Quick Start to Program Offering Immigrants a Reprieve

The intense activity around the program in immigrant communities, especially among Latinos, has already yielded some political benefits to Mr. Obama, with Democrats repeatedly highlighting the initiative during their convention last week, to cheers from the floor.


Young illegal immigrants waited in line last month to meet with a lawyer in Phoenix before applying for President Obama’s deportation deferral program.

One month after the Obama administration started a program to suspend deportations of young illegal immigrants, more than 72,000 of them have applied for the temporary reprieve, senior immigration officials said on Tuesday, and this week the first approvals have been granted.

The figures for applications received so far — the first results the administration has released since a federal agency began receiving the documents on Aug. 15 — show that large numbers of young immigrants are ready to take the risk of coming forward, administration officials and immigrant advocates said, and that the agency in charge has been able to manage the rush of paperwork.

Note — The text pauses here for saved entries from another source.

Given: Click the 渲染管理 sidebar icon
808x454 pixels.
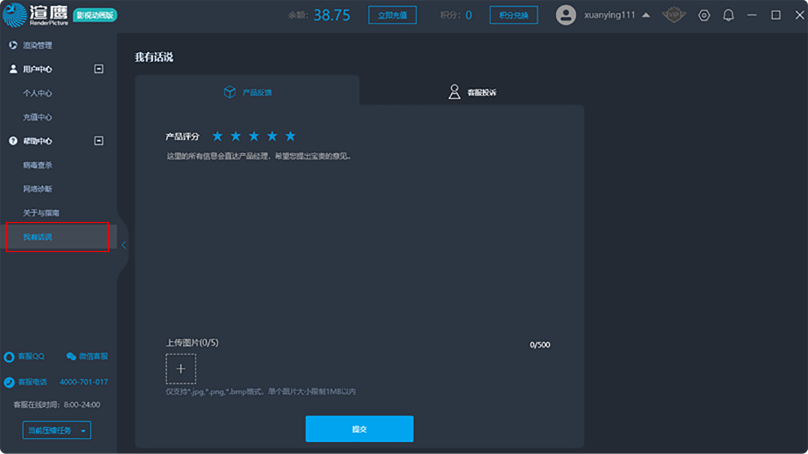Looking at the screenshot, I should click(x=13, y=45).
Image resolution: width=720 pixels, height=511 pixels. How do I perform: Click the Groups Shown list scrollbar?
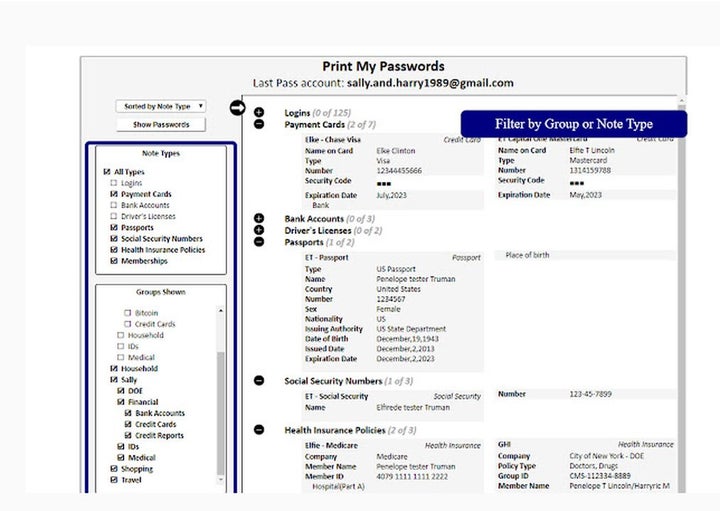pos(221,400)
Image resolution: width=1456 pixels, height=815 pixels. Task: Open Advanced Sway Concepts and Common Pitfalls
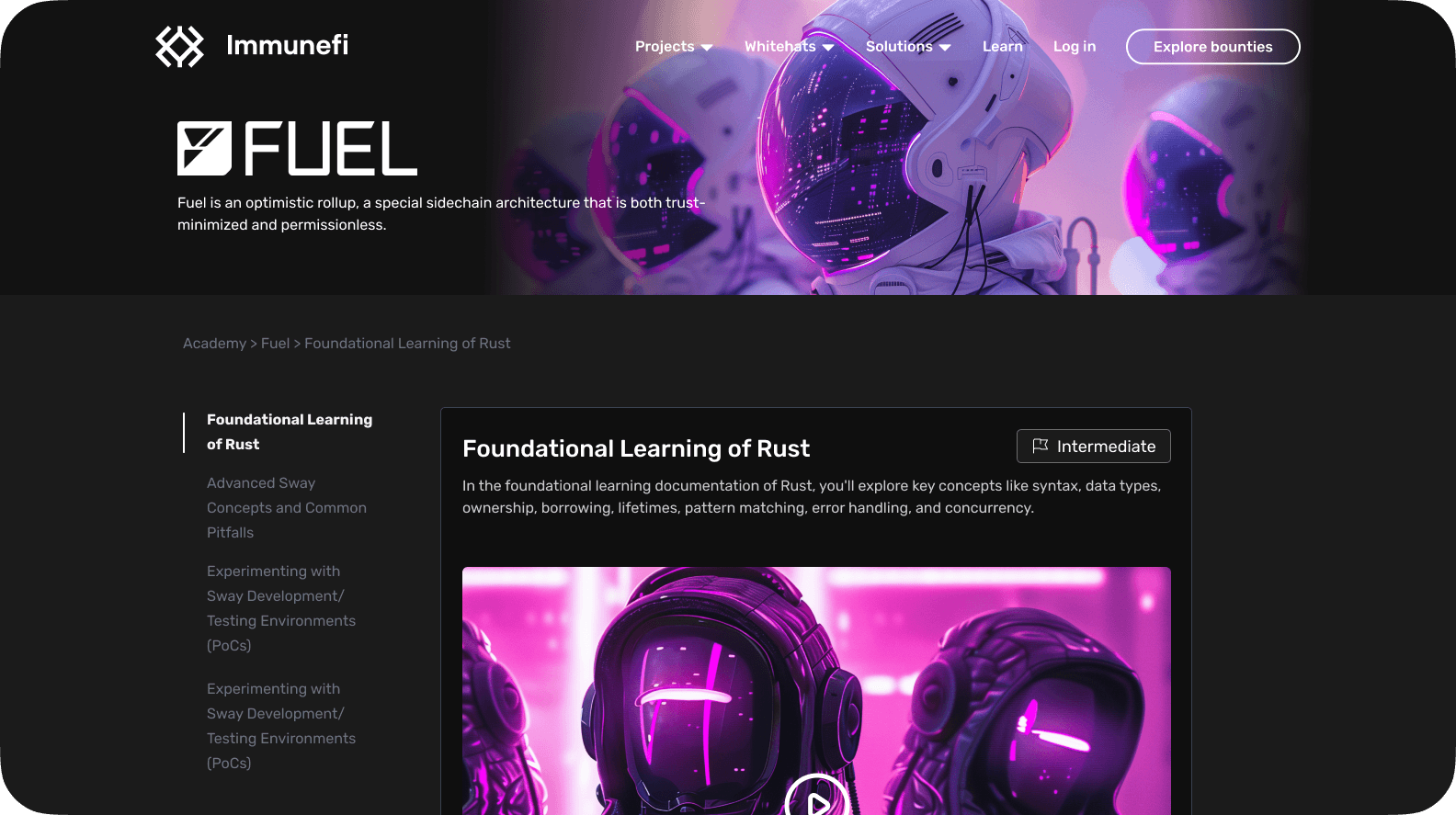[287, 507]
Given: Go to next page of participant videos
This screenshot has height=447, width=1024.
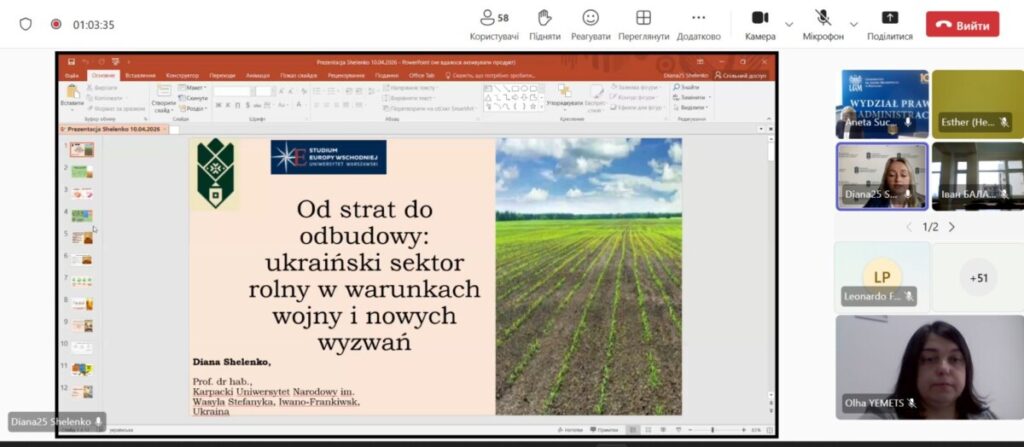Looking at the screenshot, I should click(952, 227).
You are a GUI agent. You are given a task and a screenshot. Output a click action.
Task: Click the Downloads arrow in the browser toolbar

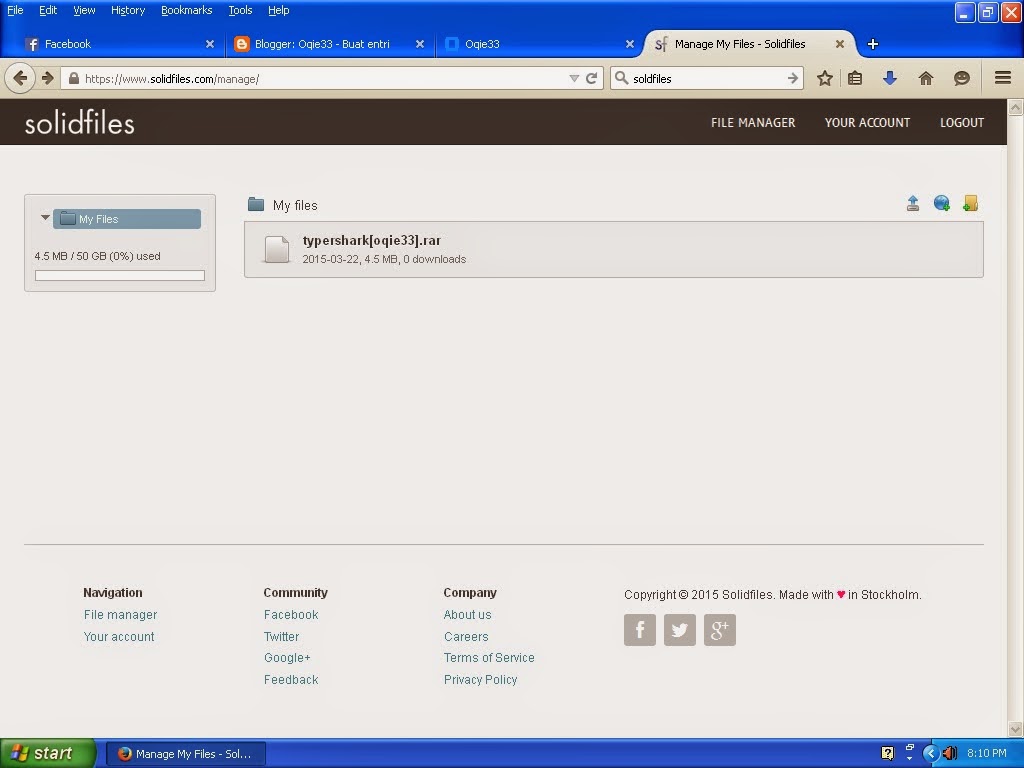891,78

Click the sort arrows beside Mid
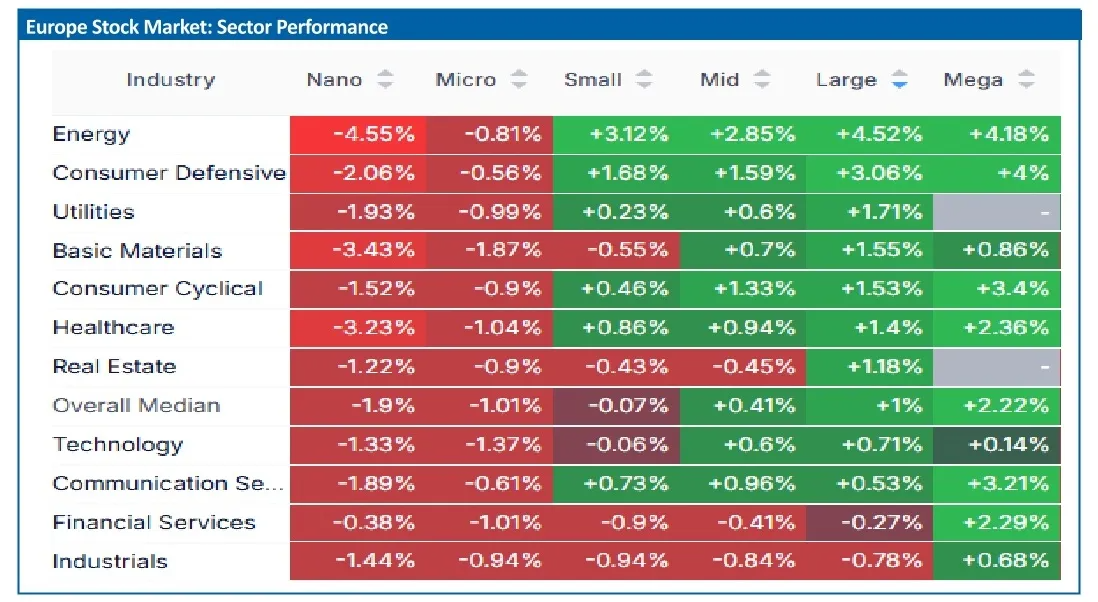point(762,79)
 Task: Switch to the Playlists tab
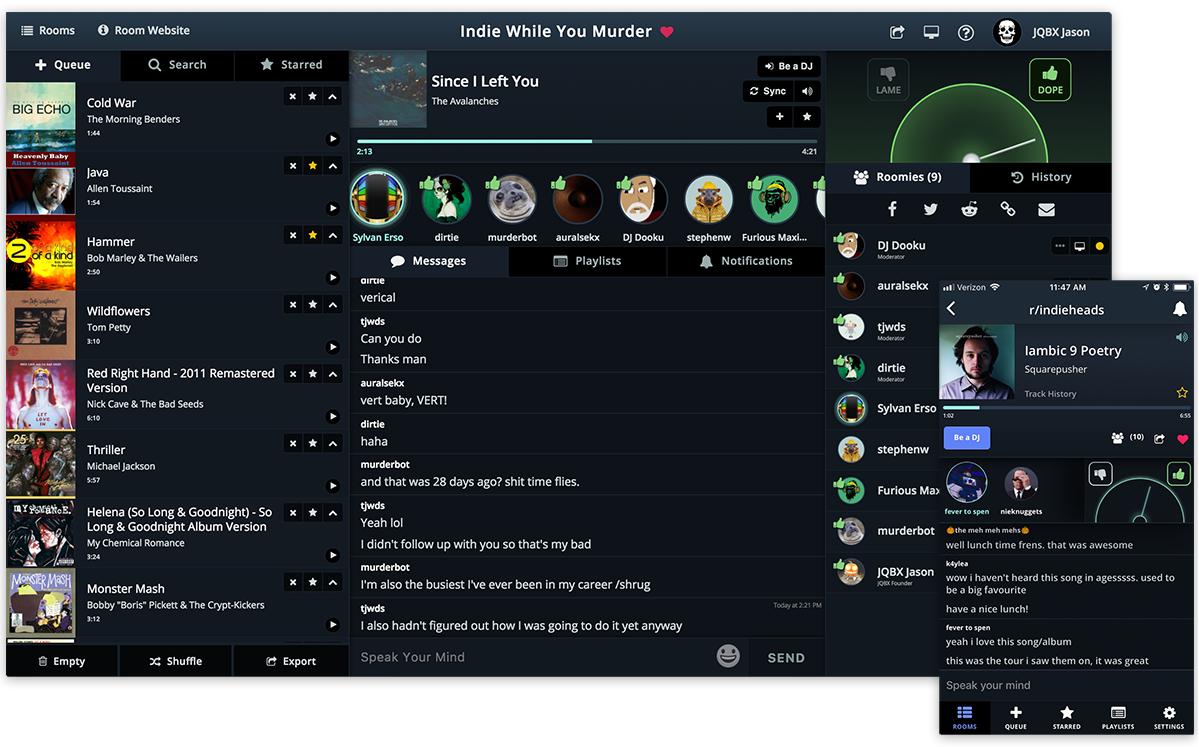coord(587,261)
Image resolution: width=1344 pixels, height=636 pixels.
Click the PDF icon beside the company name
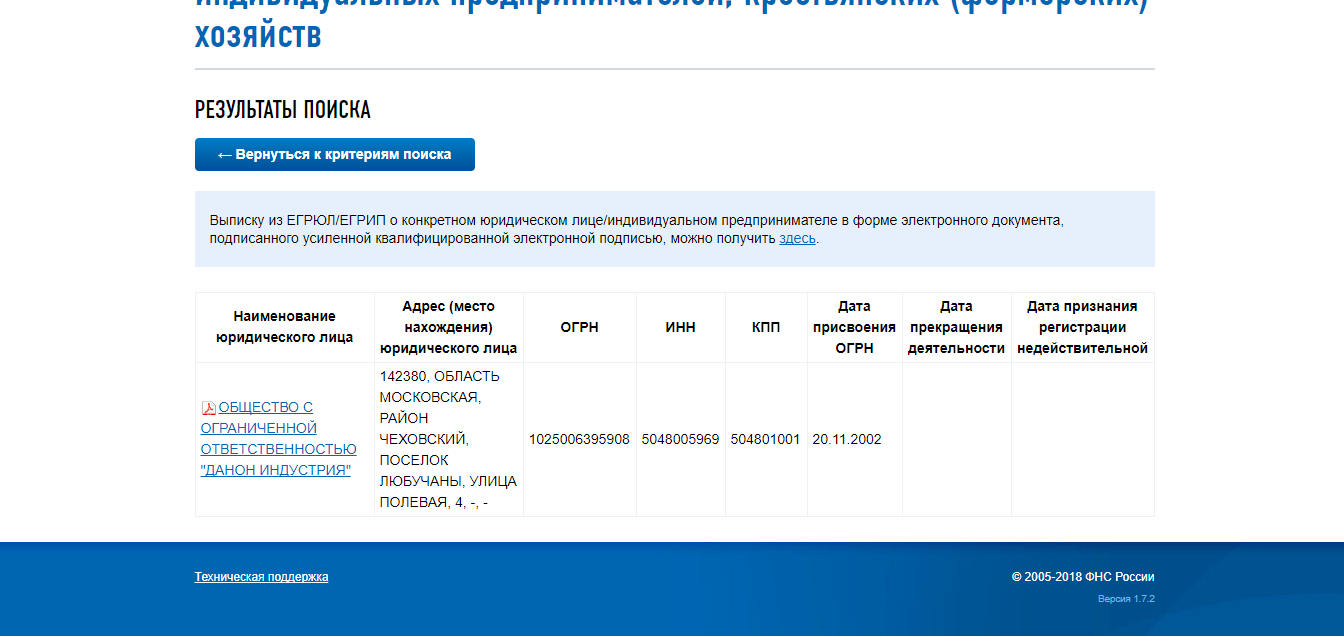pos(209,408)
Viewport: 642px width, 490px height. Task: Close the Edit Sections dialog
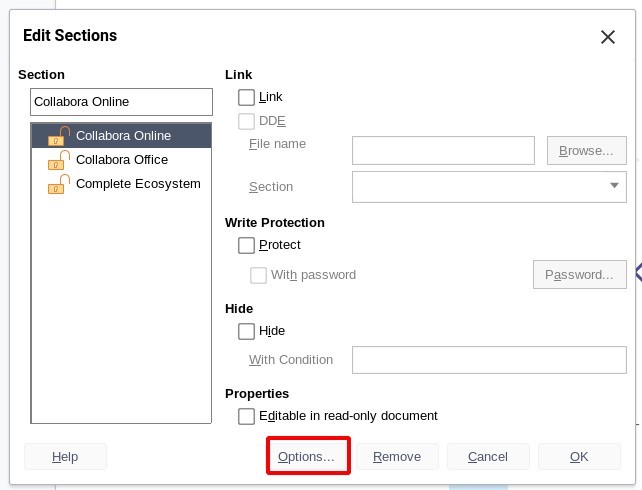608,37
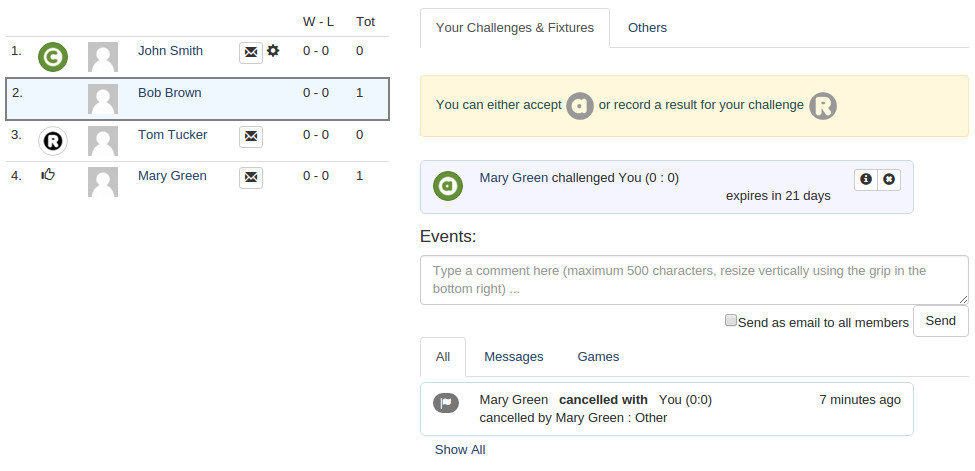The height and width of the screenshot is (471, 975).
Task: Email John Smith using the envelope icon
Action: click(251, 52)
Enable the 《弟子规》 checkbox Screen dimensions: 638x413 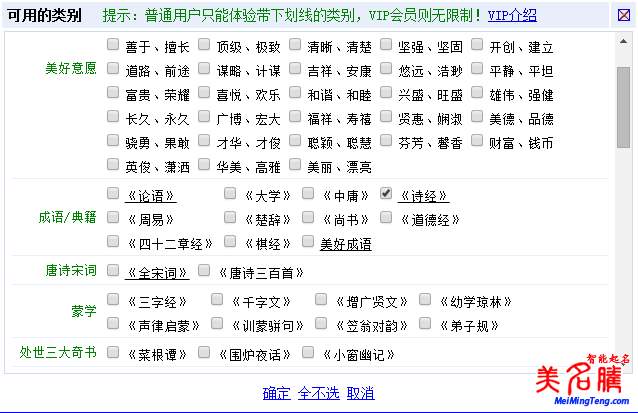point(427,324)
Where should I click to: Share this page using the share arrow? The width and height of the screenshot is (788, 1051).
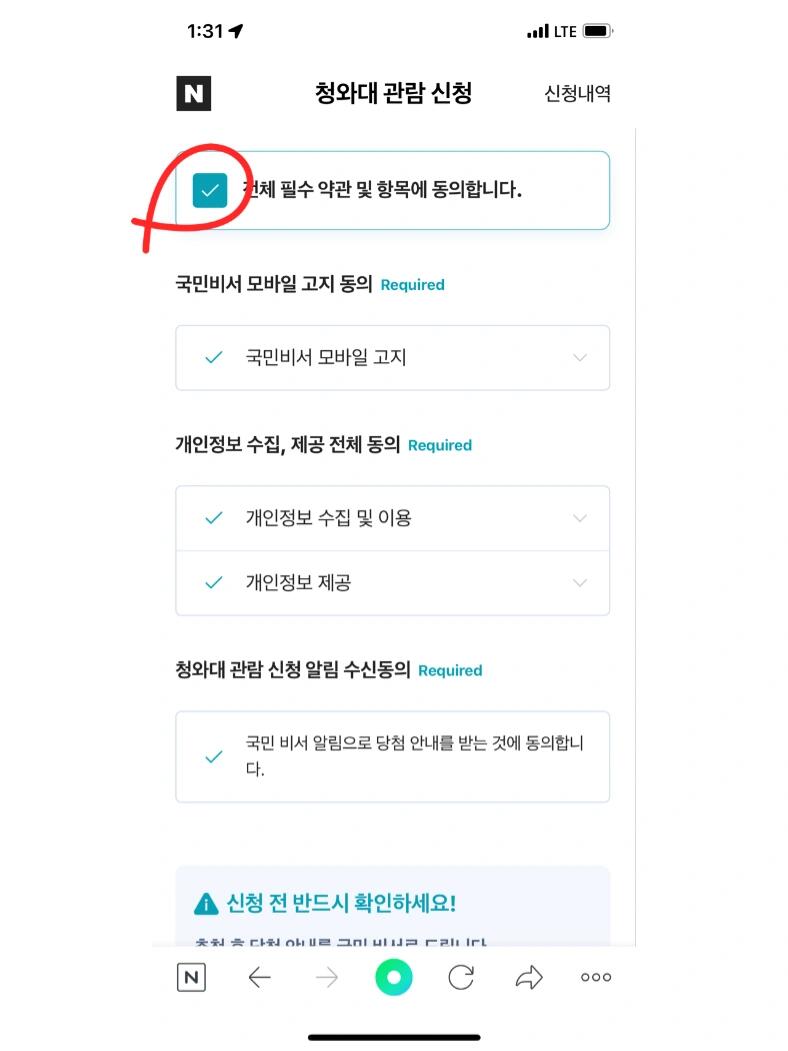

The immigrants requesting two-year deportation deferrals do not reach the high estimates of 250,000 that officials had said they were prepared to handle in the first month of the program, which is President Obama’s most significant immigration initiative.

But at the current rate, at least 200,000 young immigrants could have applications in the pipeline by the time of the presidential election on Nov. 6, and many thousands will probably have received deferrals and the work permits that go along with them. Officials originally predicted that it could take several months for the immigration agency, United States Citizenship and Immigration Services, to issue the first deferrals.